Sunday, October 28, 2012

The church must save itself!


On a recent morning I surveyed religious news from around the country. That day an Oklahoma man was arrested for plotting to blow up 48 churches. While taking advantage of its tax-exempt status, dozens of evangelical churches openly defied the law, and challenged the IRS to defend it, by endorsing Mitt Romney from the pulpit. Meanwhile in Michigan, a pastor who claims Romney, a Mormon, is not a Christian, gave the invocation at a rally for vice-presidential nominee Paul Ryan, creating another unwelcomed controversy for the church.

But the biggest headline, perhaps not unrelated, reported a study finding the fastest growing denomination in America is “none-of-the-above” i.e. people claiming no religious affiliation whatsoever. One in five Americans, it said, does not identify with any organized religion. For the first time since researchers began tracking these things, fewer than half of Americans said they were Protestants.  That’s a precipitous decline from 40 years ago, when more than two-thirds of all Americans claimed a Protestant church affiliation.

The Pew Forum on Religion and Public Life conducted the survey. They found the decline is not just among liberal mainline Protestants, like Presbyterians, Methodists or Episcopalians as many thought, but has also characterized conservative, evangelical and “born again” congregations.
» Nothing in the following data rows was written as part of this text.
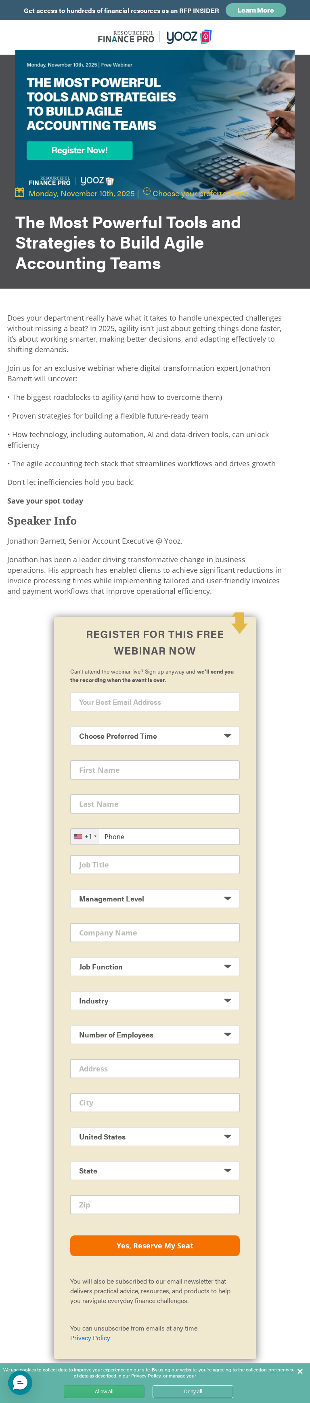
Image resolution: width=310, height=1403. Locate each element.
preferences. (281, 1370)
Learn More (256, 10)
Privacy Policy (90, 1337)
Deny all (193, 1391)
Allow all (104, 1391)
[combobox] (85, 836)
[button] (20, 1383)
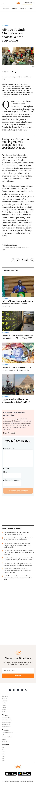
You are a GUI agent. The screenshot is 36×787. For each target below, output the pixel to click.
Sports (3, 712)
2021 (3, 749)
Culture (4, 707)
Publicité (4, 741)
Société (31, 8)
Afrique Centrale (6, 722)
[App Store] (11, 773)
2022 (3, 747)
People (4, 705)
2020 (3, 752)
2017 (3, 758)
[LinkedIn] (22, 690)
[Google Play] (24, 773)
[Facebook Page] (10, 690)
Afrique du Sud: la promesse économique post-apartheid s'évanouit (15, 143)
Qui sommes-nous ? (7, 732)
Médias (4, 709)
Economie (23, 8)
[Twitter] (14, 690)
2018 (3, 756)
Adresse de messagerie (13, 480)
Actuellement (5, 8)
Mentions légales (6, 737)
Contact (4, 739)
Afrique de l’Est (6, 724)
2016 (3, 760)
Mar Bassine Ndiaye (10, 72)
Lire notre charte (9, 433)
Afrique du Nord (6, 717)
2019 (3, 754)
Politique (14, 8)
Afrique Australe (6, 726)
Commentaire (8, 448)
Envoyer (18, 676)
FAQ (3, 735)
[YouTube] (18, 690)
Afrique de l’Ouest (6, 720)
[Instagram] (26, 690)
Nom (5, 472)
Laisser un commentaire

The “canary in the mine shaft” may have been the finding that more than one-third of those between 18 and 22 years-of-age are religiously unaffiliated and are fast replacing an older generation that has been traditionally far more involved with the church. Those young adults will soon be raising children who will likely have even less of a connection to the church. The Pew numbers will predictably look far worse in another decade.
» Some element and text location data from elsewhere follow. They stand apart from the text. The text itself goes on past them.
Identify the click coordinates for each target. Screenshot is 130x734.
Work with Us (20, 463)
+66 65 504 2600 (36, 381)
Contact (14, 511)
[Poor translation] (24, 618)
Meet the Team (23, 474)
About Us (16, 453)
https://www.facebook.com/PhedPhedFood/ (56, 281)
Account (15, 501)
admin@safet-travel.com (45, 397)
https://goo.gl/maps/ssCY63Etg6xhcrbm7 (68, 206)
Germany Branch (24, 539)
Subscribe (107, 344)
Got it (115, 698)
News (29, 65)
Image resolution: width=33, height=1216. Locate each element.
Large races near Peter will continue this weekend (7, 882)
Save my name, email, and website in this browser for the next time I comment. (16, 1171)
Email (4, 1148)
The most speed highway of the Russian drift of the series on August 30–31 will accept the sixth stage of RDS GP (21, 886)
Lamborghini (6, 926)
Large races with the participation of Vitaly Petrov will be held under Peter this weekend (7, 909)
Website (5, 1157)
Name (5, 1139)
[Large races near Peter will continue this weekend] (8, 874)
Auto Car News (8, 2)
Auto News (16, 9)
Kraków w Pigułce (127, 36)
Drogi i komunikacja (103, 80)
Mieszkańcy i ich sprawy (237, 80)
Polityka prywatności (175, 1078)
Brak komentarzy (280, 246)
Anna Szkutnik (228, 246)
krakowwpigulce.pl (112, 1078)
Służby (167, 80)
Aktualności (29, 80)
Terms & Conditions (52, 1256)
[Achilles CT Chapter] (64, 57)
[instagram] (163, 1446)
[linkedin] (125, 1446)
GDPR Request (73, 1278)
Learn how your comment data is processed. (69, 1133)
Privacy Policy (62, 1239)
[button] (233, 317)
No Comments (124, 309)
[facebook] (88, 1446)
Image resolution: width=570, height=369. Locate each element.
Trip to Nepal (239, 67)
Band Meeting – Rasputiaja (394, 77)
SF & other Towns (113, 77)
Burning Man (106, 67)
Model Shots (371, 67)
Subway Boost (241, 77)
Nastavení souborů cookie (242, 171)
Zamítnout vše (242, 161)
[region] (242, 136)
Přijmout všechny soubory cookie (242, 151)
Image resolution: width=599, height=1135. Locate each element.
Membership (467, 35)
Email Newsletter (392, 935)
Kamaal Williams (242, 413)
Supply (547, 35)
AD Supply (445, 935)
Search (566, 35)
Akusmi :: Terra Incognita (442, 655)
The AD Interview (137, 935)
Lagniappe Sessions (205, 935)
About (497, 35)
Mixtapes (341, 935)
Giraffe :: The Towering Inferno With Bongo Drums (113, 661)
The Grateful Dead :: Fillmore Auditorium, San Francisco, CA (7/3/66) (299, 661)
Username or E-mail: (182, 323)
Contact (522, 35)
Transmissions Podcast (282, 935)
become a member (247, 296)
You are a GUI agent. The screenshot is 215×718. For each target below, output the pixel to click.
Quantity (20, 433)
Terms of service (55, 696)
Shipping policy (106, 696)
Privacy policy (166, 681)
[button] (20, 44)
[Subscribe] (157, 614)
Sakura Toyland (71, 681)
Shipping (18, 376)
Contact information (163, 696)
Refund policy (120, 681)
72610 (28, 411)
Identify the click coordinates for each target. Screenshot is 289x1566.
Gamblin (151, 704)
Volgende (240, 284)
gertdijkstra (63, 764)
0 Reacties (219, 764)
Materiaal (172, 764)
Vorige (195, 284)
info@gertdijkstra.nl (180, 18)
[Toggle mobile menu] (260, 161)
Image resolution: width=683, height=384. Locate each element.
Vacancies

Of course, “worse” is a value judgment. This study will generate a lot of hand wringing and religious leaders will attribute the numbers to what some like to call “the break-up of the family” and liberal cultural tendencies. Some will double-down on a strategy of using government to impose religious ideals on what they see as a secularized nation. Instead, the church would do well to exchange its window on the culture for a mirror. Self-examination is in order.

The study indicates it’s the church, not God that these Americans have abandoned. Two-thirds of those polled say they still believe in God, and one-in-five prays every day. Many are fully engaged in the community, contributing time and money, making deep personal commitments to homeless shelters, youth mentoring programs, equality and justice advocacy, and the hands-on mission work of programs like Habitat for Humanity, Circles and Wyoming Family Home Ownership. If attendance at “Bibles and Beer” is any sign, there’s no lack of interest in Bible study even among those who don’t attend church.
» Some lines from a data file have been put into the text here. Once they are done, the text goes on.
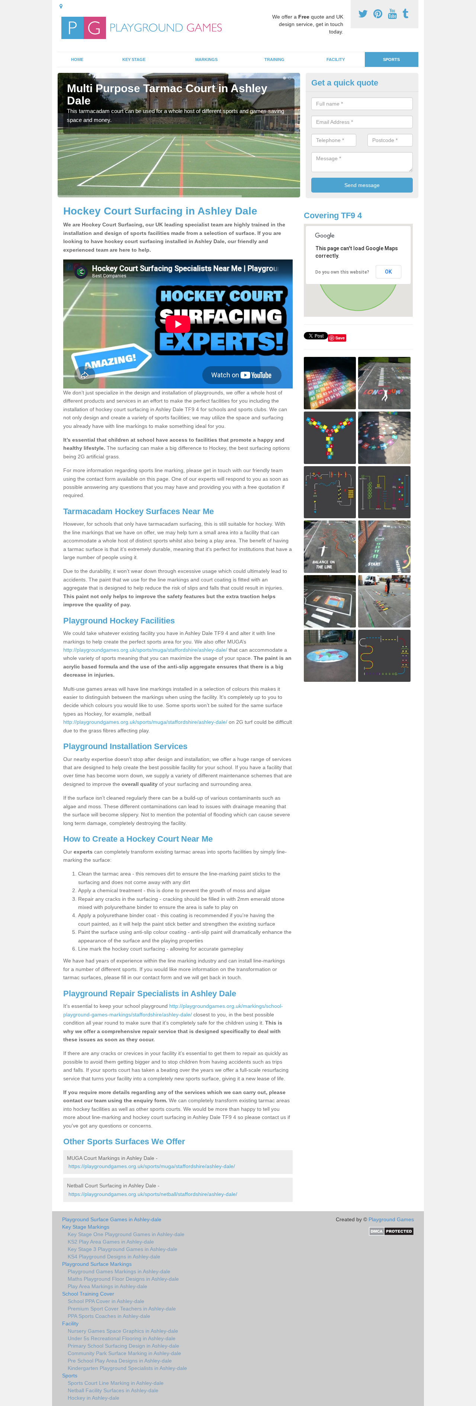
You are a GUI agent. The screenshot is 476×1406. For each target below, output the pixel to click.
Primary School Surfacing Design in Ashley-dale (123, 1346)
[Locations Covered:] (61, 6)
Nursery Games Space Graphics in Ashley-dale (123, 1331)
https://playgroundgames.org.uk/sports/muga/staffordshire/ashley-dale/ (151, 1166)
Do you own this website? (342, 272)
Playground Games (391, 1219)
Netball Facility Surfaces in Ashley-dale (113, 1390)
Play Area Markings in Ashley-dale (107, 1286)
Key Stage (133, 59)
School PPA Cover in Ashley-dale (106, 1301)
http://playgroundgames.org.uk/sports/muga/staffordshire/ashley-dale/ (145, 650)
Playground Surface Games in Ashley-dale (111, 1219)
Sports (391, 59)
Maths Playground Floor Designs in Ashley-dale (123, 1279)
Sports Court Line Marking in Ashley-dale (116, 1383)
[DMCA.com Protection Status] (391, 1231)
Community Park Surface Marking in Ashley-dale (124, 1353)
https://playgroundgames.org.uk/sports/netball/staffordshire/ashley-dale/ (152, 1194)
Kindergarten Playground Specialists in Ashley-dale (127, 1368)
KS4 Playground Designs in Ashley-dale (114, 1257)
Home (77, 59)
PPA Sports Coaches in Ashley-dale (109, 1316)
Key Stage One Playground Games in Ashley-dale (126, 1234)
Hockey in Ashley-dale (93, 1398)
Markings (206, 59)
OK (388, 272)
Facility (336, 59)
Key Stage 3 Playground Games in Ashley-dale (122, 1249)
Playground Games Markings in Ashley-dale (119, 1271)
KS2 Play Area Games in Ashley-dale (111, 1242)
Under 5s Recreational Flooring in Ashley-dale (122, 1338)
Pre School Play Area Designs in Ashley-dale (120, 1361)
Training (274, 59)
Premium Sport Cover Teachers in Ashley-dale (122, 1309)
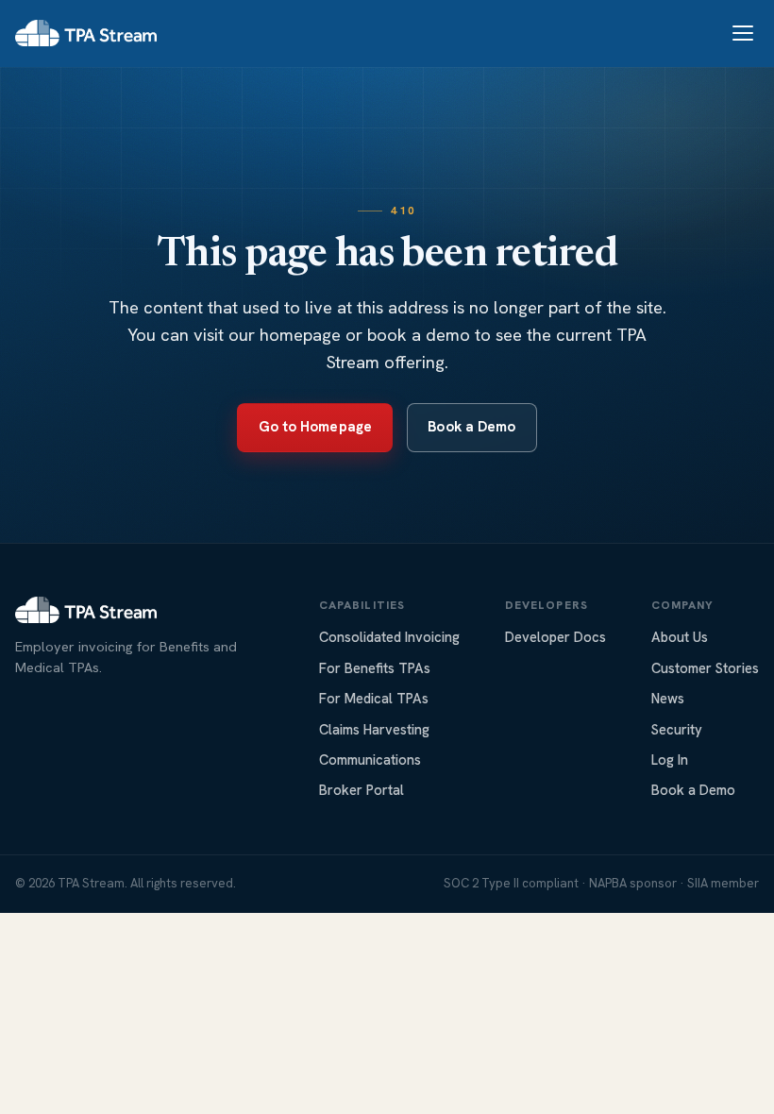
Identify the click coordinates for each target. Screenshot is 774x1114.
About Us (679, 637)
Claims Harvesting (374, 729)
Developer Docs (555, 637)
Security (676, 729)
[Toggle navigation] (742, 33)
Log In (669, 759)
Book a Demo (471, 426)
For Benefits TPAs (374, 668)
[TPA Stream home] (86, 33)
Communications (370, 759)
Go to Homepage (315, 426)
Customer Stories (705, 668)
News (667, 698)
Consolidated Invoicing (389, 637)
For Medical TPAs (374, 698)
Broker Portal (361, 790)
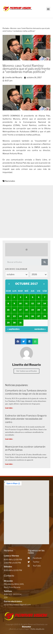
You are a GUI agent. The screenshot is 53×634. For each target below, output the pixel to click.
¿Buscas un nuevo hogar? (26, 629)
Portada (6, 28)
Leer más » (9, 408)
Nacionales (10, 181)
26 (32, 316)
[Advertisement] (26, 211)
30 (14, 323)
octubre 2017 (26, 283)
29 (8, 323)
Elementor (26, 627)
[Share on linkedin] (29, 341)
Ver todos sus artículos (26, 371)
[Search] (44, 262)
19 (32, 310)
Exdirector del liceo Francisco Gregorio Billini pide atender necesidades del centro (26, 418)
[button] (48, 9)
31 (20, 323)
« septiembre (13, 329)
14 (44, 303)
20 (38, 310)
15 (8, 310)
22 (8, 316)
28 (44, 316)
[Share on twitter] (23, 341)
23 (14, 316)
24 (20, 316)
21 (45, 310)
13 (39, 303)
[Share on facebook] (18, 341)
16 (14, 310)
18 (26, 310)
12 (32, 303)
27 (38, 316)
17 (20, 310)
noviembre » (40, 329)
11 (26, 303)
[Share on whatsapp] (35, 341)
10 (20, 303)
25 (26, 316)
Church is becoming a place where young people feel they do not have the opportunity they seek to live out their purpose. What they hear from the pulpit and experience in the pews is often at odds with how they see God working in their lives and the lives of others. Increasingly they leave the church, a place they find often requiring them to make an irrational choice between science and religious ideology. Frequently their interest in Bible study wanes in the wake of literal interpretations at odds with their actual and deeply personal experiences of God’s creation.

On every major issue of the day ranging from interfaith relationships and marriage equality to climate change, abortion, racism, poverty and war, these young Americans read the Sermon and the Mount and contrast it with sermons they hear from the pulpit. They crave the former and flee from the latter.

Once when Woody Guthrie checked into a hospital, the nurse asked his religion. He said, “All.” She said, “You have to choose one.” Guthrie said, “It’s either all or none.” Now a lot of folks are choosing “none.”

The numbers won’t be the same a decade from now. Neither will be the church. These numbers tell us it’s time either for either a funeral or another reformation.